Thérapie Injectable
Une étude sur deux ans a démontré que les injections mensuelles d’antirétroviraux (ART) sont tout aussi efficaces pour maintenir le VIH sous contrôle qu’un traitement quotidien par comprimés. Cette efficacité est mesurée par une présence du virus dans le sang de moins de 50 copies par millilitre. Parmi les 286 participants à l’essai, 269, soit 94 %, ont atteint cet objectif, contrairement à 84 % de ceux qui prenaient des comprimés quotidiennement.
Cette thérapie combine deux médicaments, cabotegravir et rilpivirine, qui ne détruisent pas le virus mais inhibent sa croissance. Une fois administrée, l’injection dans la fesse libère lentement les médicaments dans le corps sur plusieurs semaines. Selon Peter Williams, responsable de ce projet chez la firme pharmaceutique Janssen, « une seule dose peut durer 48 semaines ou plus ».
La révélation de cette avancée a eu lieu lors d’une conférence de la Société Internationale du VIH à Paris, présentée par Joseph Eron, directeur du UNC Center for AIDS Research.

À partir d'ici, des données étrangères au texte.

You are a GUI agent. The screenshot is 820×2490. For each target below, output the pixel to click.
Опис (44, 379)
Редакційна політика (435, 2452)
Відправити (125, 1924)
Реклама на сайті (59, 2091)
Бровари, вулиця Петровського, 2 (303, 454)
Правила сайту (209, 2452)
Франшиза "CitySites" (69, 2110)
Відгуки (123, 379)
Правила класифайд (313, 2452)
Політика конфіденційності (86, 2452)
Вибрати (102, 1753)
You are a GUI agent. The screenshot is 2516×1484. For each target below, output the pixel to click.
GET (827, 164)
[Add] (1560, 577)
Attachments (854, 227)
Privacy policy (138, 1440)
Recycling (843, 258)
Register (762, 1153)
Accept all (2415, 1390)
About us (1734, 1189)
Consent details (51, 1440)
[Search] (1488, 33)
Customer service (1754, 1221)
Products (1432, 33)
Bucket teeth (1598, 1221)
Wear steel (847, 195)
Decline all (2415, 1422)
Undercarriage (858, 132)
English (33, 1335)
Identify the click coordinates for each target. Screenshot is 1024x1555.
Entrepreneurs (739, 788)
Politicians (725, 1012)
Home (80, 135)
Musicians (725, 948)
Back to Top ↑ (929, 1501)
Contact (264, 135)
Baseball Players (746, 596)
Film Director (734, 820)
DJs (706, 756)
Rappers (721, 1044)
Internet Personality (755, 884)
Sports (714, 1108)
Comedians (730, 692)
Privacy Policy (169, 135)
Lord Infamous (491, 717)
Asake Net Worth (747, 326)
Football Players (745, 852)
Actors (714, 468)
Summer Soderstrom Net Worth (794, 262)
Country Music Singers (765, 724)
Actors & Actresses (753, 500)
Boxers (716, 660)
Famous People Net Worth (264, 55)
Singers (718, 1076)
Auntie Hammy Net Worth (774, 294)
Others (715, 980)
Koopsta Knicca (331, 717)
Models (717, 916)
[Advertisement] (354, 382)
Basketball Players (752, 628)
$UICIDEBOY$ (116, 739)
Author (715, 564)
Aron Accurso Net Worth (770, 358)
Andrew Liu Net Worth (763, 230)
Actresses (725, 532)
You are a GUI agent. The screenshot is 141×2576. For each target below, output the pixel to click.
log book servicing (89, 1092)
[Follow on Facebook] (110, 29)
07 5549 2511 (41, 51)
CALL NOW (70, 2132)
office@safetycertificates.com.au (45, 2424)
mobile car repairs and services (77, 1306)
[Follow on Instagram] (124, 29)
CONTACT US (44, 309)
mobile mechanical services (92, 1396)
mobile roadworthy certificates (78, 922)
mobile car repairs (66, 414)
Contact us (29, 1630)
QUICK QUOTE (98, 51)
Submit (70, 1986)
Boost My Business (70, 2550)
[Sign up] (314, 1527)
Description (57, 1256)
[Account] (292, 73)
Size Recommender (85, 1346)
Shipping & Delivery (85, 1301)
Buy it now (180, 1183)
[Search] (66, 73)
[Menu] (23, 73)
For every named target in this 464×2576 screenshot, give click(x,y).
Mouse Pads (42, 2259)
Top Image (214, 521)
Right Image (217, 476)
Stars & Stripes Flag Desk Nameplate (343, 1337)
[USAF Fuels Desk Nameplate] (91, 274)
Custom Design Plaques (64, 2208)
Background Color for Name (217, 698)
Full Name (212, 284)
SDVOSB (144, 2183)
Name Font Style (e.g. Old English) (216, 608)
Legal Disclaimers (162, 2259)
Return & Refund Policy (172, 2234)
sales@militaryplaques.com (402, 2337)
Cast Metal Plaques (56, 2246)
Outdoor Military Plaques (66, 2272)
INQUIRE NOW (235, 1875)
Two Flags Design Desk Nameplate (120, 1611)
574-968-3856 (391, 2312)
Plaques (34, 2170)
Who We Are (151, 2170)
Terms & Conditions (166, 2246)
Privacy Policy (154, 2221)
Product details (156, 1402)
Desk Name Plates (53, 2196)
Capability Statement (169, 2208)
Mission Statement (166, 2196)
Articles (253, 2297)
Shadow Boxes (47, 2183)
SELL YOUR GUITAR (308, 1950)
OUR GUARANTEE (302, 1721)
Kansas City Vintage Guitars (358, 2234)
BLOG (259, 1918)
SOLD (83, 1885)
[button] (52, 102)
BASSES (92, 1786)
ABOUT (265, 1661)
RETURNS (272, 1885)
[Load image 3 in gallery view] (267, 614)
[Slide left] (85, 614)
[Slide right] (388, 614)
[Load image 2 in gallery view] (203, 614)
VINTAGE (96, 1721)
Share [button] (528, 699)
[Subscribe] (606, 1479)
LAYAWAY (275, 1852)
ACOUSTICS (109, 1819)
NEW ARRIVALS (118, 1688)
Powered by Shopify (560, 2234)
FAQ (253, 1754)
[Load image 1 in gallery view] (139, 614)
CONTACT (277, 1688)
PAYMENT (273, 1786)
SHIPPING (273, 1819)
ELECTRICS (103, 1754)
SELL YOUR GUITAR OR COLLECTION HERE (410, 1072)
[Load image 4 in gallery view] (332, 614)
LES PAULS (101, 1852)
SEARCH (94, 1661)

Aider les personnes stigmatisées
Aux États-Unis, le VIH touche environ 1,1 million de personnes, et des progrès dans le traitement affectent donc un grand nombre d’individus. Mahesh Mahalingam, du Programme des Nations Unies sur le VIH/SIDA, a déclaré que cette méthode pourrait éliminer la contrainte de la prise quotidienne de médicaments, tout en améliorant significativement la qualité de vie des personnes vivant avec le VIH.
Récemment, des scientifiques ont utilisé des vaches pour étudier comment le virus pénètre dans le système immunitaire humain en favorisant la libération d’anticorps largement neutralisants, essentiels pour vaincre le VIH. Lors de la même conférence, Anthony Fauci, éminent membre de l’Institut National des Allergies et des Maladies Infectieuses des États-Unis, a annoncé qu’un enfant sud-africain de neuf ans était « pratiquement guéri » grâce à un traitement reçu dès sa naissance.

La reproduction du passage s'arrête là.